— Data items —
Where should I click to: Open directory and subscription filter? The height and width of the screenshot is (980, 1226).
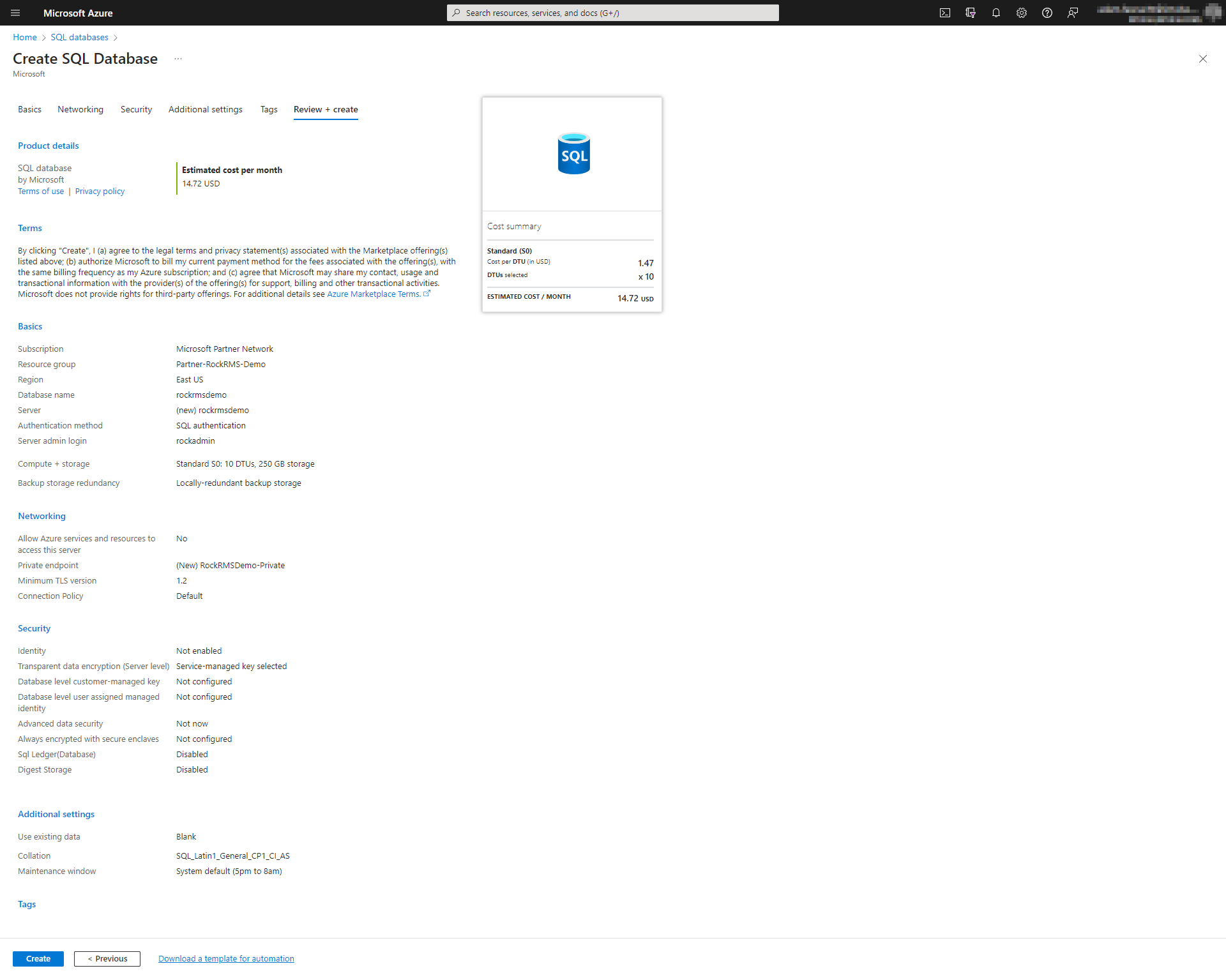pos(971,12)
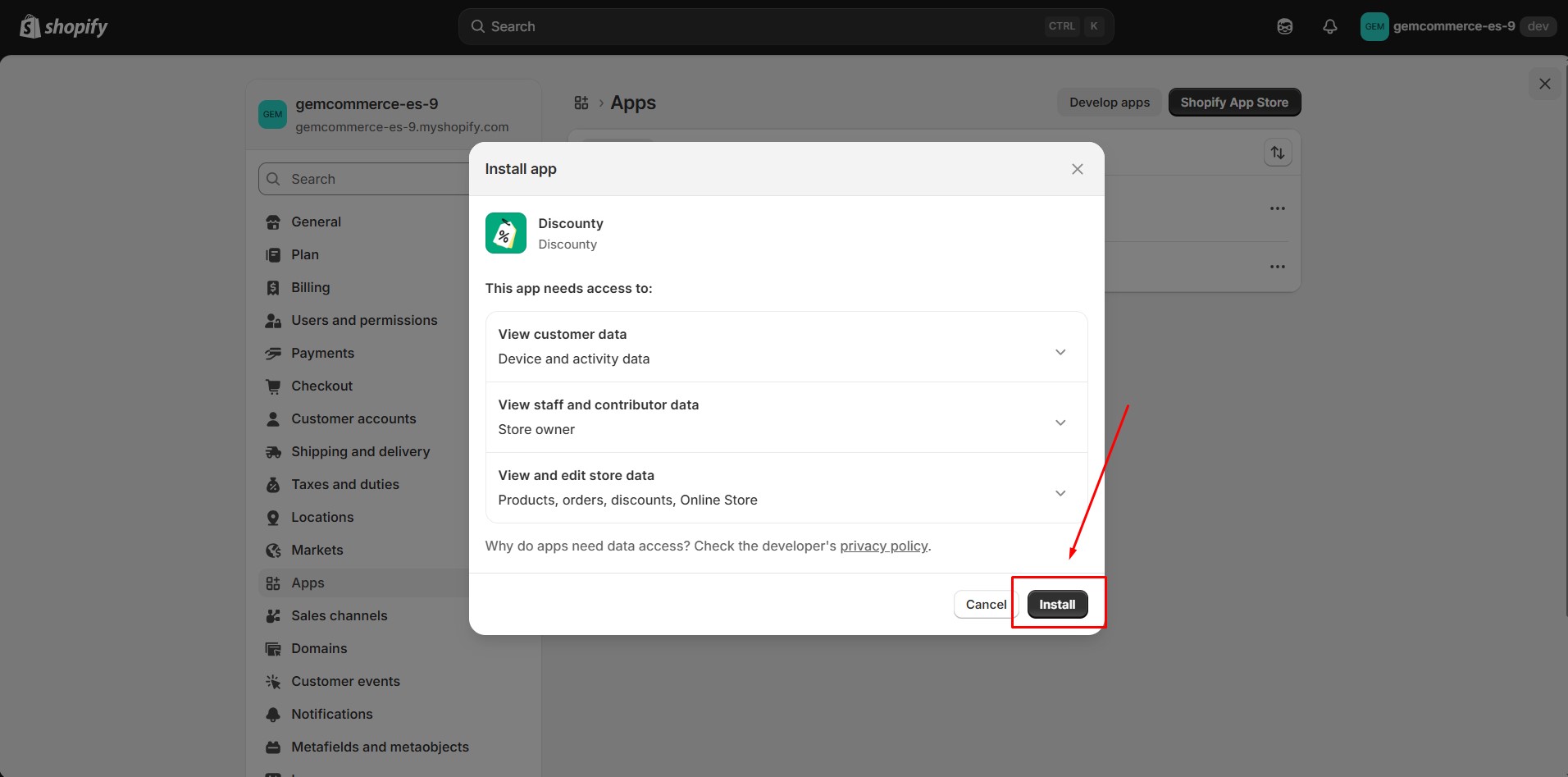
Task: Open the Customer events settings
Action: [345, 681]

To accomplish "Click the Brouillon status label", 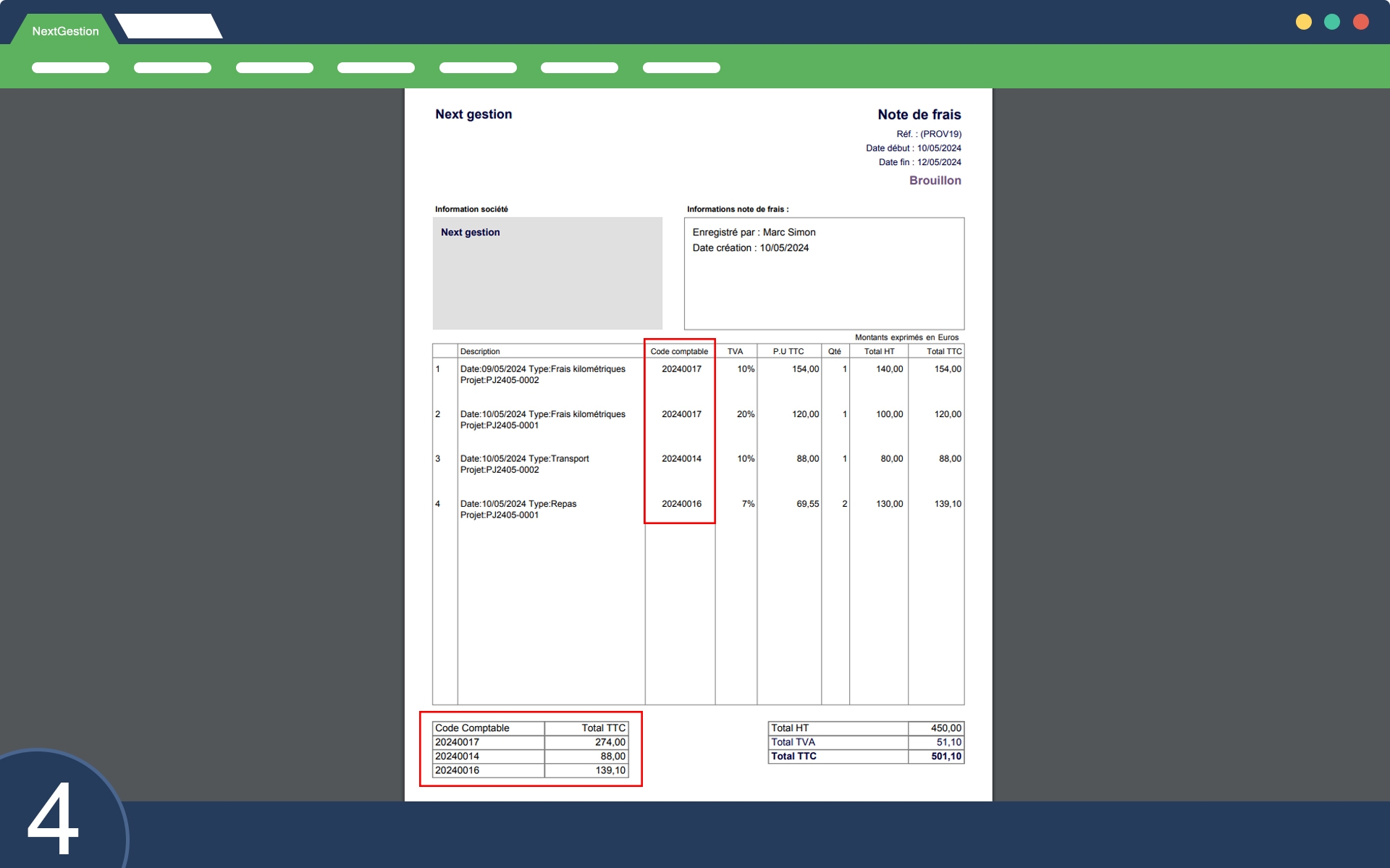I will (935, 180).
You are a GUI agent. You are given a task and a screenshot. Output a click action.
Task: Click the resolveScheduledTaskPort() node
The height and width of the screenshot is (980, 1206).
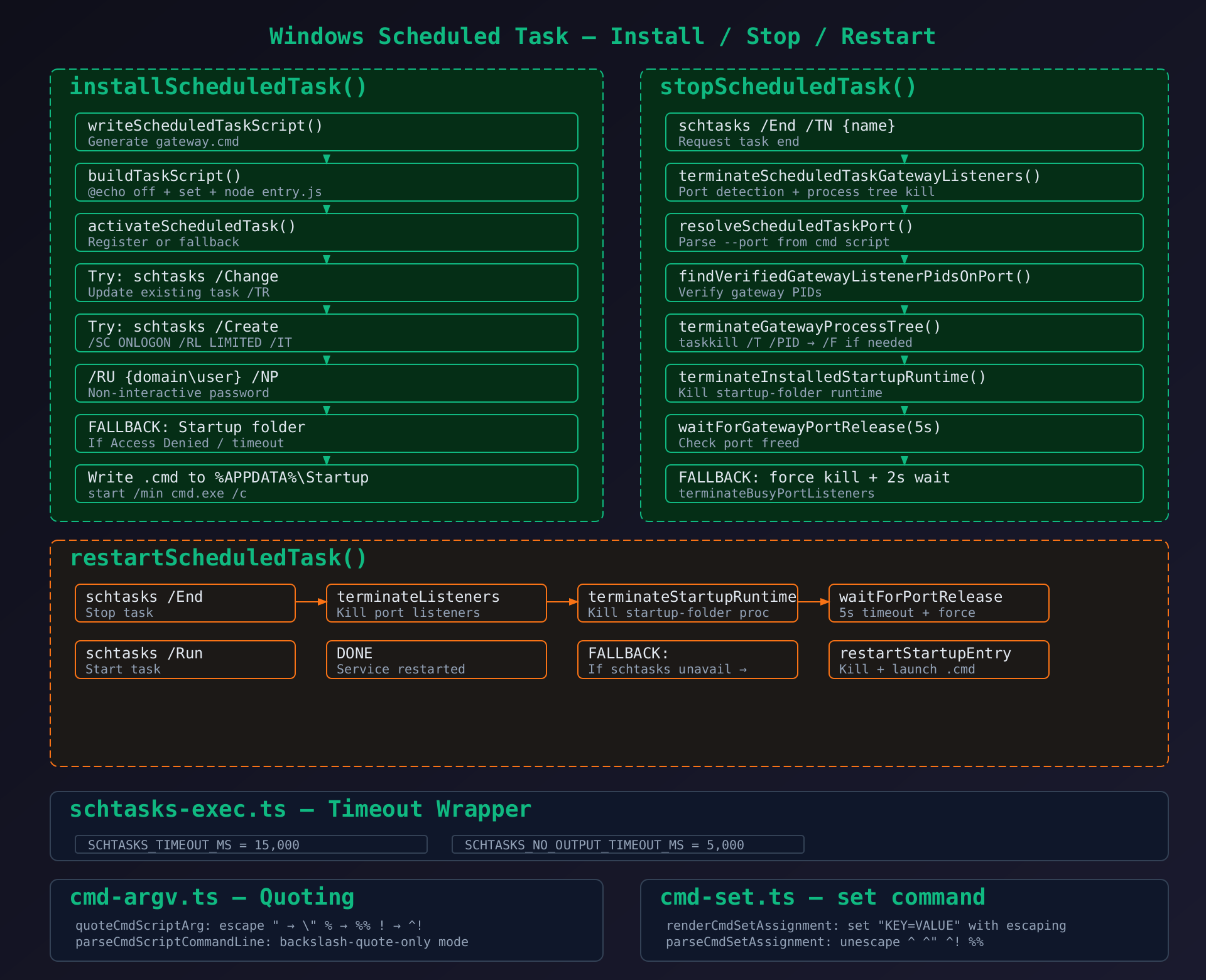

— PROBLEM TO WORK ON —
Extract, word for word, every line from the one holding "Task: Click the" through the closing line of the data above. Do not include any pictures.

— EXERCISE OUTPUT —
Task: Click the resolveScheduledTaskPort() node
The height and width of the screenshot is (980, 1206).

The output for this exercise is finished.